• **Work item**:
Repeat the data below with no changes.

• **Stored items**:

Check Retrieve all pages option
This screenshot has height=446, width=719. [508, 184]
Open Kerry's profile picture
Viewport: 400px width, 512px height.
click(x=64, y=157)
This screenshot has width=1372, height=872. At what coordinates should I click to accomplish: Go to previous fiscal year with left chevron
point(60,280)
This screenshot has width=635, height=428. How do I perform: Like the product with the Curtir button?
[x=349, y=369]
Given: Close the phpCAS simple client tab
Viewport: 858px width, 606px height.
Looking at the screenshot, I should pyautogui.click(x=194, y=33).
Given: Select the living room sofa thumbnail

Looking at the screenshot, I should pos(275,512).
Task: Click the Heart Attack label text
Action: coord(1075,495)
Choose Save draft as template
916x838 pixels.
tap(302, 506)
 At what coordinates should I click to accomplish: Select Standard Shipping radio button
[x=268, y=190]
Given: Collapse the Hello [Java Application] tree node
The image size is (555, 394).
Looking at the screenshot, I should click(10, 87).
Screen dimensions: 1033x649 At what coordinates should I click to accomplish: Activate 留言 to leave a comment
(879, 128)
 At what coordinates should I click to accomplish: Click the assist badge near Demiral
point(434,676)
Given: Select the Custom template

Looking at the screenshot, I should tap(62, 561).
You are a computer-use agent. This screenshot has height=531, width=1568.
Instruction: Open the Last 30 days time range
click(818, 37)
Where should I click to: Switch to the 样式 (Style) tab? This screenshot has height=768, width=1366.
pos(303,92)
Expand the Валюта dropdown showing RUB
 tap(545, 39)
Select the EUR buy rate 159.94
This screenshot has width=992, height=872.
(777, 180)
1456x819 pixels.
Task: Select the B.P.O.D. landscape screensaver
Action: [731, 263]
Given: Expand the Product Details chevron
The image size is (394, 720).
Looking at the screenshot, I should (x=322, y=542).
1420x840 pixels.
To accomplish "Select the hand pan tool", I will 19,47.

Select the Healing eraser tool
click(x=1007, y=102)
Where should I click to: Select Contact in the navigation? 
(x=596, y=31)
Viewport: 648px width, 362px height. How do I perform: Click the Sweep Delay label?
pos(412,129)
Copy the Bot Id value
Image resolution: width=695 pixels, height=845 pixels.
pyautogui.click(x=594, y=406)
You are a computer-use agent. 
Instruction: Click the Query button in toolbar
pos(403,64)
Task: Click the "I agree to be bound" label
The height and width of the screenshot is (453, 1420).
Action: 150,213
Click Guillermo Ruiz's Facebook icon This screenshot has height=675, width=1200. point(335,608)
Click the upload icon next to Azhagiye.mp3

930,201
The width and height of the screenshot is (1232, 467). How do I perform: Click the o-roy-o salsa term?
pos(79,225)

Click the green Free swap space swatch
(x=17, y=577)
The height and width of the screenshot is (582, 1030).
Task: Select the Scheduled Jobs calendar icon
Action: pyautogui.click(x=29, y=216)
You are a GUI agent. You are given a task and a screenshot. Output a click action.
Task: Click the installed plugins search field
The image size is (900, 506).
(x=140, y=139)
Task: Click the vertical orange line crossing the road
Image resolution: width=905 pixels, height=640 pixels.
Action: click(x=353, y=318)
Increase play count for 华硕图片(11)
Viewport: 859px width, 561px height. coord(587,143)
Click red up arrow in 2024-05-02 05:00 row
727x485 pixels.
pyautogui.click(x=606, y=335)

• **Exercise output**:
Check Retrieve all pages option
This screenshot has height=446, width=719. [508, 184]
Open Kerry's profile picture
Viewport: 400px width, 512px height.
click(x=64, y=157)
This screenshot has width=1372, height=872. At what coordinates should I click to accomplish: Go to previous fiscal year with left chevron
point(60,280)
This screenshot has width=635, height=428. How do I perform: Like the product with the Curtir button?
[x=349, y=369]
Given: Close the phpCAS simple client tab
Viewport: 858px width, 606px height.
Looking at the screenshot, I should pyautogui.click(x=194, y=33).
Given: Select the living room sofa thumbnail

Looking at the screenshot, I should pos(275,512).
Task: Click the Heart Attack label text
Action: coord(1075,495)
Choose Save draft as template
916x838 pixels.
tap(302, 506)
 At what coordinates should I click to accomplish: Select Standard Shipping radio button
[x=268, y=190]
Given: Collapse the Hello [Java Application] tree node
The image size is (555, 394).
Looking at the screenshot, I should click(10, 87).
Screen dimensions: 1033x649 At what coordinates should I click to accomplish: Activate 留言 to leave a comment
(879, 128)
 At what coordinates should I click to accomplish: Click the assist badge near Demiral
point(434,676)
Given: Select the Custom template

Looking at the screenshot, I should tap(62, 561).
You are a computer-use agent. This screenshot has height=531, width=1568.
Instruction: Open the Last 30 days time range
click(818, 37)
Where should I click to: Switch to the 样式 (Style) tab? This screenshot has height=768, width=1366.
pos(303,92)
Expand the Валюта dropdown showing RUB
 tap(545, 39)
Select the EUR buy rate 159.94
This screenshot has width=992, height=872.
(777, 180)
1456x819 pixels.
Task: Select the B.P.O.D. landscape screensaver
Action: [731, 263]
Given: Expand the Product Details chevron
The image size is (394, 720).
Looking at the screenshot, I should (x=322, y=542).
1420x840 pixels.
To accomplish "Select the hand pan tool", I will 19,47.

Select the Healing eraser tool
click(x=1007, y=102)
Where should I click to: Select Contact in the navigation? 
(x=596, y=31)
Viewport: 648px width, 362px height. How do I perform: Click the Sweep Delay label?
pos(412,129)
Copy the Bot Id value
Image resolution: width=695 pixels, height=845 pixels.
pyautogui.click(x=594, y=406)
You are a computer-use agent. 
Instruction: Click the Query button in toolbar
pos(403,64)
Task: Click the "I agree to be bound" label
The height and width of the screenshot is (453, 1420).
Action: 150,213
Click Guillermo Ruiz's Facebook icon This screenshot has height=675, width=1200. point(335,608)
Click the upload icon next to Azhagiye.mp3

930,201
The width and height of the screenshot is (1232, 467). How do I perform: Click the o-roy-o salsa term?
pos(79,225)

Click the green Free swap space swatch
(x=17, y=577)
The height and width of the screenshot is (582, 1030).
Task: Select the Scheduled Jobs calendar icon
Action: pyautogui.click(x=29, y=216)
You are a GUI agent. You are given a task and a screenshot. Output a click action.
Task: Click the installed plugins search field
The image size is (900, 506).
(x=140, y=139)
Task: Click the vertical orange line crossing the road
Image resolution: width=905 pixels, height=640 pixels.
Action: click(x=353, y=318)
Increase play count for 华硕图片(11)
Viewport: 859px width, 561px height. coord(587,143)
Click red up arrow in 2024-05-02 05:00 row
727x485 pixels.
pyautogui.click(x=606, y=335)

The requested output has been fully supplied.